### AIM OF THE TASK
From the data below, return all lines holding the string "Galicia".

### RECORDS FOR THIS TASK
━━━━━━━━━━━━━━━━

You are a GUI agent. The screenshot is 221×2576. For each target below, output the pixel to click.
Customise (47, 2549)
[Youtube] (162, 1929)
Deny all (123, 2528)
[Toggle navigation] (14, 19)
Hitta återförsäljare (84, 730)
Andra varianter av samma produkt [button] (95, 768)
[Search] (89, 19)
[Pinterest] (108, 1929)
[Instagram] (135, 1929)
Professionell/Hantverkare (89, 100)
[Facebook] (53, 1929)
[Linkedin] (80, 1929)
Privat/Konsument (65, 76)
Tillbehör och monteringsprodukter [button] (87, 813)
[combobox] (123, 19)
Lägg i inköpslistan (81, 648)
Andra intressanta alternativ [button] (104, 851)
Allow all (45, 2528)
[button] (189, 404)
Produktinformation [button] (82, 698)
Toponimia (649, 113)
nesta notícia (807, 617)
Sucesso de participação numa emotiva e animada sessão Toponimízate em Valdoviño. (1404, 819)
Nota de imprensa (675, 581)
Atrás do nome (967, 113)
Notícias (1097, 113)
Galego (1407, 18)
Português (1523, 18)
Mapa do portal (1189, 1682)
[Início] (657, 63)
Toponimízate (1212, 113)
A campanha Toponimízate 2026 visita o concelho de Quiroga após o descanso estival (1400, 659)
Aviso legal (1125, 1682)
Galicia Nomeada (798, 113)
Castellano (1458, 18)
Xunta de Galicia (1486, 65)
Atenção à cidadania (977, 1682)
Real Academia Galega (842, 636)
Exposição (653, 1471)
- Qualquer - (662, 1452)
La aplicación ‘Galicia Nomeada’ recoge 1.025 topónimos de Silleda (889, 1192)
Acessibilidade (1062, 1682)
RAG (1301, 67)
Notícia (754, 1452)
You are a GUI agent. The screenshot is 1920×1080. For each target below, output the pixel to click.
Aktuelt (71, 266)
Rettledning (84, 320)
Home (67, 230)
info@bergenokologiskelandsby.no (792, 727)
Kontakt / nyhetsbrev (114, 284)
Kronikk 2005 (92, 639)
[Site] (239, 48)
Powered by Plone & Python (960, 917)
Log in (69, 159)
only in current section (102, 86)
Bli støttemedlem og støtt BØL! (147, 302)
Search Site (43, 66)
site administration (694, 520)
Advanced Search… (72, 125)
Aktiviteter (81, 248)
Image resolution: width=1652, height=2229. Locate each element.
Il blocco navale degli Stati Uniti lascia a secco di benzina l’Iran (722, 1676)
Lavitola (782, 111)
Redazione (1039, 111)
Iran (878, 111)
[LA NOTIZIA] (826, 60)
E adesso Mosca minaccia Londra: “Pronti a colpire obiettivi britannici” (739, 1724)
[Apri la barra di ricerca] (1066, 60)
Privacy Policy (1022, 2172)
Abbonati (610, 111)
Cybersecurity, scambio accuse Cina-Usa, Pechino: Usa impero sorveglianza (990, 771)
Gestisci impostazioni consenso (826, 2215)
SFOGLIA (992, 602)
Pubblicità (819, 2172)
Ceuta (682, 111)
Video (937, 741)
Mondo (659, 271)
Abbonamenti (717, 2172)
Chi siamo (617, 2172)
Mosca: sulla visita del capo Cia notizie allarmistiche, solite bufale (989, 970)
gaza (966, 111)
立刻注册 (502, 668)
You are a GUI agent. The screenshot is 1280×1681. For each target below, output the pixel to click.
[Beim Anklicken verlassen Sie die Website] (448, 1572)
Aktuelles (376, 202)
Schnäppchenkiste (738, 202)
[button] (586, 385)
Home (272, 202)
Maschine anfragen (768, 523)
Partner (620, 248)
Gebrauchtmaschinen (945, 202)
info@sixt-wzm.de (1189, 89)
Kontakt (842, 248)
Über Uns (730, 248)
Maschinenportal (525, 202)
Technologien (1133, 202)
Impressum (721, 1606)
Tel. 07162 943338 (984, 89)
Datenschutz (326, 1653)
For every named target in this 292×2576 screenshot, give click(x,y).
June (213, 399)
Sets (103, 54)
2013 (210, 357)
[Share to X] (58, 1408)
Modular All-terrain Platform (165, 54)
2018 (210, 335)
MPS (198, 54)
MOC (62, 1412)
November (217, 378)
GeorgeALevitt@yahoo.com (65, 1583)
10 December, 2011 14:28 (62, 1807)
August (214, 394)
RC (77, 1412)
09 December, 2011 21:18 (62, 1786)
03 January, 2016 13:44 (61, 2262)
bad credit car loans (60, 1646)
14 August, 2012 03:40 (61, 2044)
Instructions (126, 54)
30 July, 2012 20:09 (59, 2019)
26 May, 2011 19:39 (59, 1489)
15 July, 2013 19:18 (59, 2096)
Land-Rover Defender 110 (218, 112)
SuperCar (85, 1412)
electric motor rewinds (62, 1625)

━━━━━━━━━━━━━━━━

### TASK RESULT
Galicia Nomeada (798, 113)
Xunta de Galicia (1486, 65)
La aplicación ‘Galicia Nomeada’ recoge 1.025 topónimos de Silleda (889, 1192)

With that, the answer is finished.